Après l’invasion de l’Afghanistan, fin 2001, nous voulions empêcher une guerre
entre les Etats-Unis et l’Iran. C’est pour cela que nous nous sommes engagés
aux côtés des forces de l’Otan en Afghanistan. Mais la superpuissance
américaine a perdu l’union dont elle avait besoin car elle n’a pas tenu à se
mettre d’accord avec la communauté internationale en ce qui concerne sa guerre
contre le terrorisme. Et c’est pour cette raison que nous assistons aujourd’hui
à tout ce qui se passe en Iraq.
— Tenez-vous toujours à la présence de
la Pologne aux côtés des forces de l’Otan en Afghanistan contre les Talibans ?
— Nous
nous sommes mis du côté des Etats-Unis pour éviter une troisième guerre
mondiale.
— Après la conférence internationale
d’Annapolis, Palestiniens et Israéliens viennent d’entamer, sous parrainage
américain, des négociations en vue de parvenir à la paix d’ici fin 2008.
Pensez-vous qu’un accord est possible ?
— Si
la recherche d’une solution reste exclusivement entre les mains des Américains,
des Israéliens et des Palestiniens, il n’y aura pas de solution. Une solution
finale doit être recherchée dans le cadre d’un processus international. Et pour
ce faire, il faudra de bonnes intentions de la part de toutes les parties.
Personnellement,
je ne vois que des discussions en cours. Je pose une question simple aux
protagonistes : voulez- vous la paix ? Ma question est à Israël : Voulez-vous
la paix ? Ma seconde question est aussi à l’Etat hébreu : Voulez-vous la paix ?

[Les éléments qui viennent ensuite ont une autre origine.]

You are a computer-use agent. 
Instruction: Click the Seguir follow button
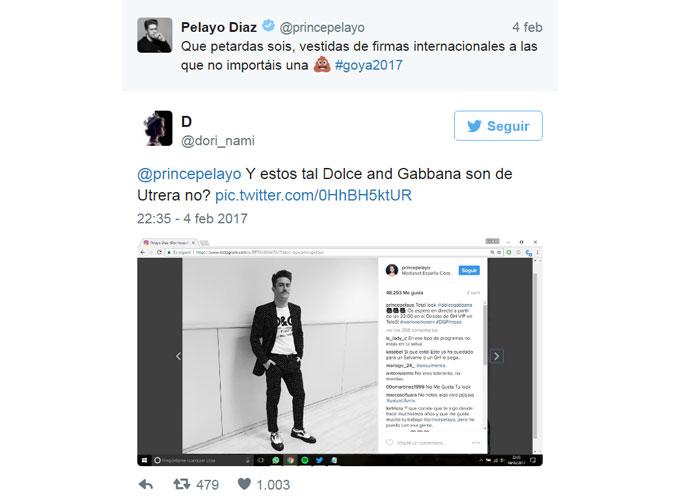point(498,126)
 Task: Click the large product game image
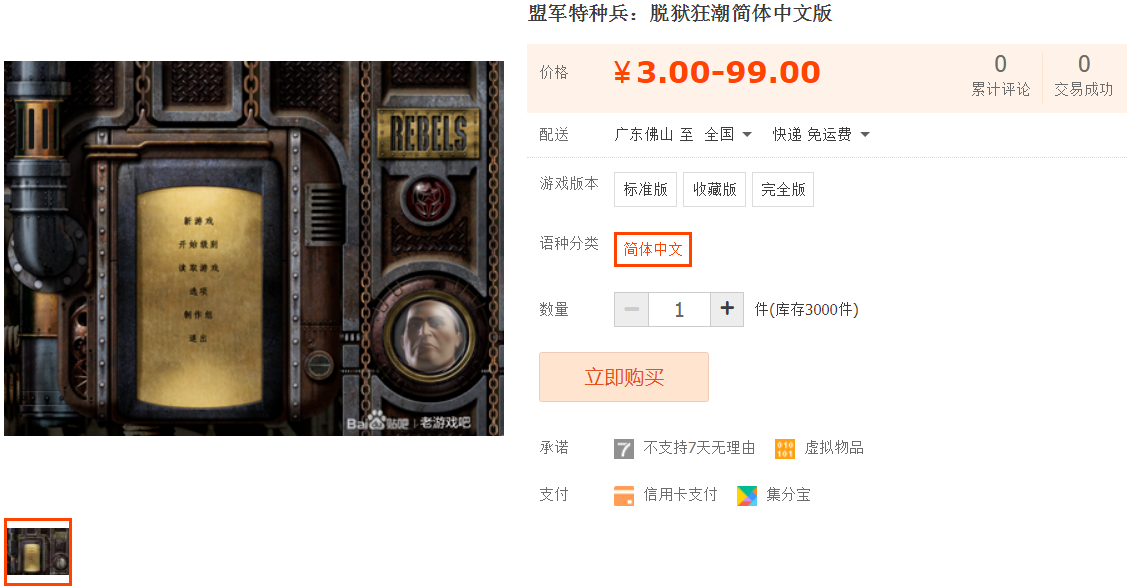(x=254, y=248)
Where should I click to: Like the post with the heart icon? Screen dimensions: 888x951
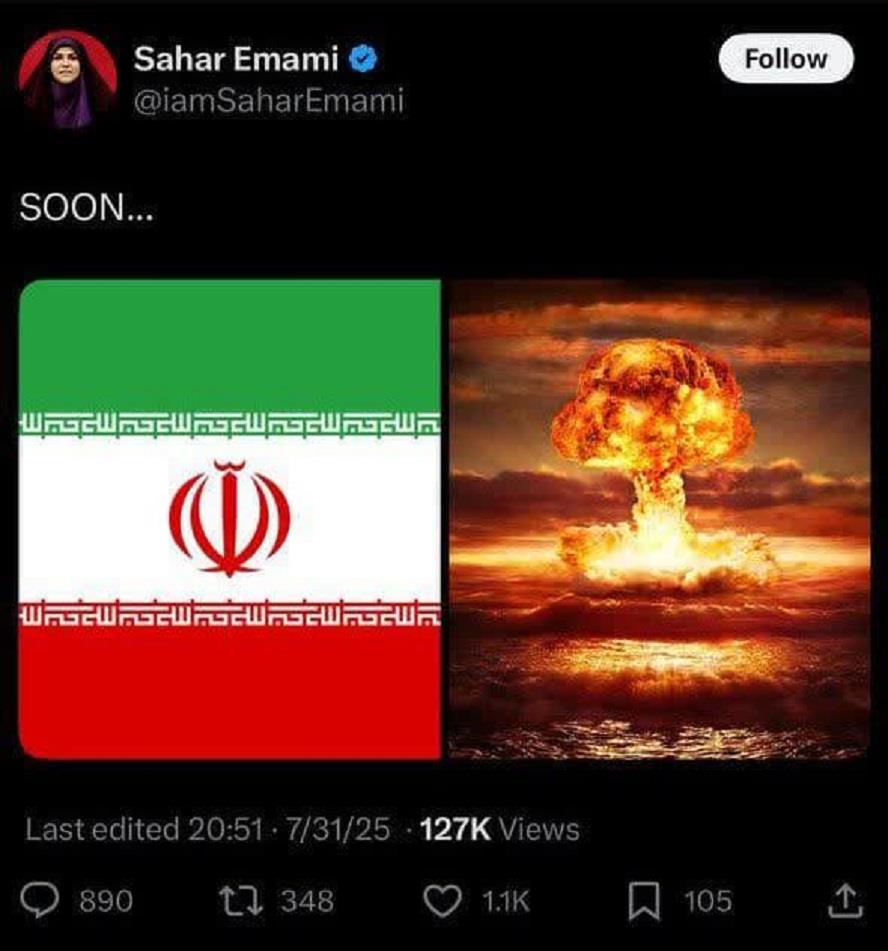(442, 901)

Ma troisième question est aux Arabes : Voulez-vous la paix ?
— Après la chute du communisme en
Europe et en Union soviétique, le monde se trouve sous la domination d’une
seule superpuissance. Pensez-vous que cette hégémonie unilatérale est dans
l’intérêt des peuples ?
— Nous
avons terminé la bataille et nous nous sommes débarrassés de l’ordre mondial
qui existait à l’époque, et qui était un ordre négatif. Les communistes
cherchaient le conflit avec l’Occident et le monde entier. Nous avons travaillé
et créé une victoire pour le monde. C’est vrai qu’actuellement les choses ne
vont pas bien mais en même temps, c’est une occasion pour assainir et améliorer
les relations entre les peuples. Nous n’avons plus peur du communisme. Nous
devons travailler et mettre de l’ordre dans nos affaires. Et dans ce domaine,
nous pouvons travailler ensemble, la Pologne et l’Egypte. Et c’est pour ça que
je suis là. Nous avons besoin de réponses aux questions fondamentales.
L’Occident prêche la liberté, moi je prône les valeurs de base. Nous voulons
une âme, le respect de toutes les religions, nous devons nous entendre ensemble
d’une manière spirituelle, nous devons bâtir la société mondiale sur la base des
valeurs spirituelles. Nous voulons éviter les divisions entre les hommes.
— Vous défendez une vision optimiste du
monde qui contraste avec les conflits qui le traversent, notamment le fossé
entre le Nord et le Sud, l’incompréhension entre l’Orient et l’Occident ...
—
L’heure est aujourd’hui à la solidarité, à la coopération, à la justice, à la
résolution des problèmes, à la création des opportunités et des possibilités.
Commençons par le problème de la liberté, de la spiritualité de la patrie et
des pays. Il faut instaurer l’entente sur ces bases. Je suis heureux d’avoir
été un militant lié aux valeurs de l’être humain. Chaque
individu doit bénéficier d’une occasion, je suis optimiste.